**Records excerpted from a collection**
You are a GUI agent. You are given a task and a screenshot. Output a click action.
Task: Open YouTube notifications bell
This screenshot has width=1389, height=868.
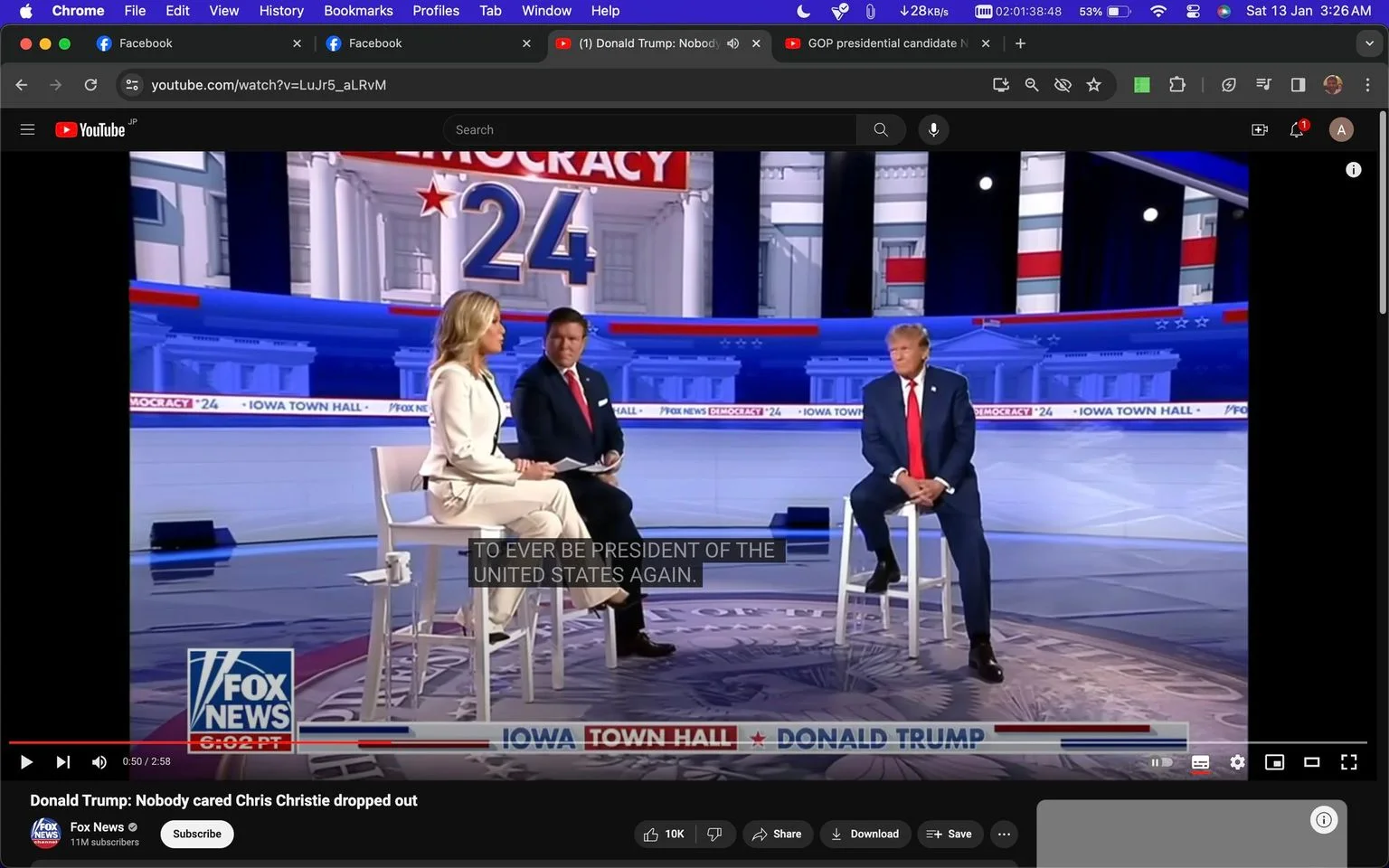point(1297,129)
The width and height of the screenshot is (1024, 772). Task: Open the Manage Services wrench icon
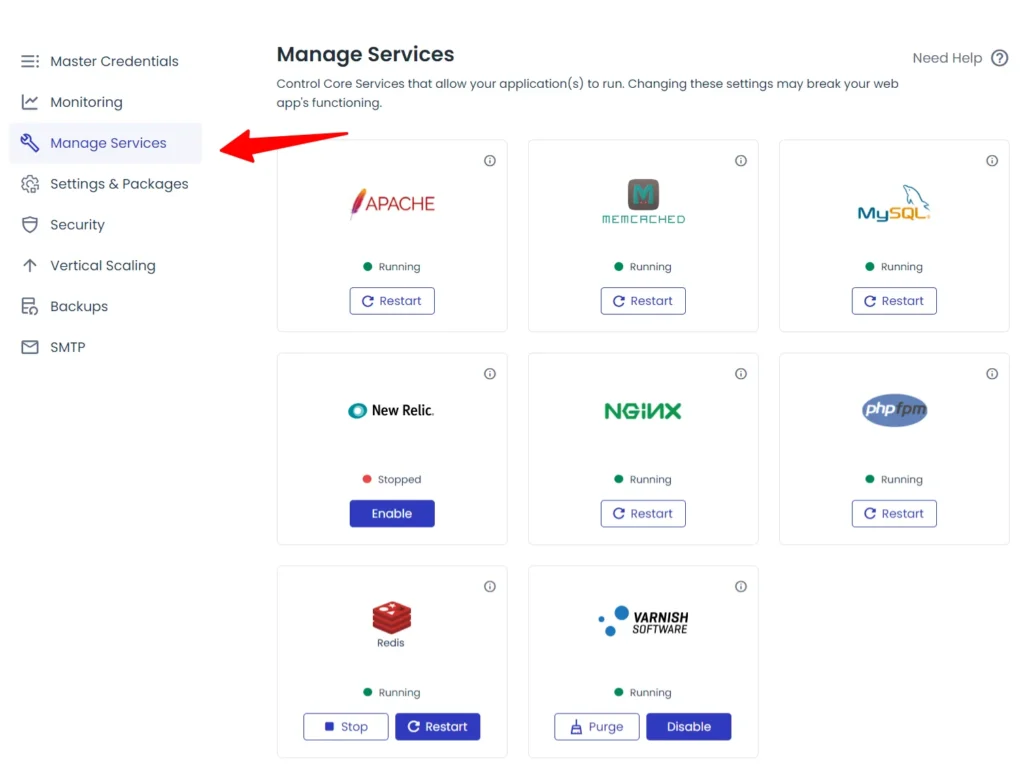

**Task details**
The count, and nothing else: how many lines of the entries contain the word "Open"?

**Written reply**
2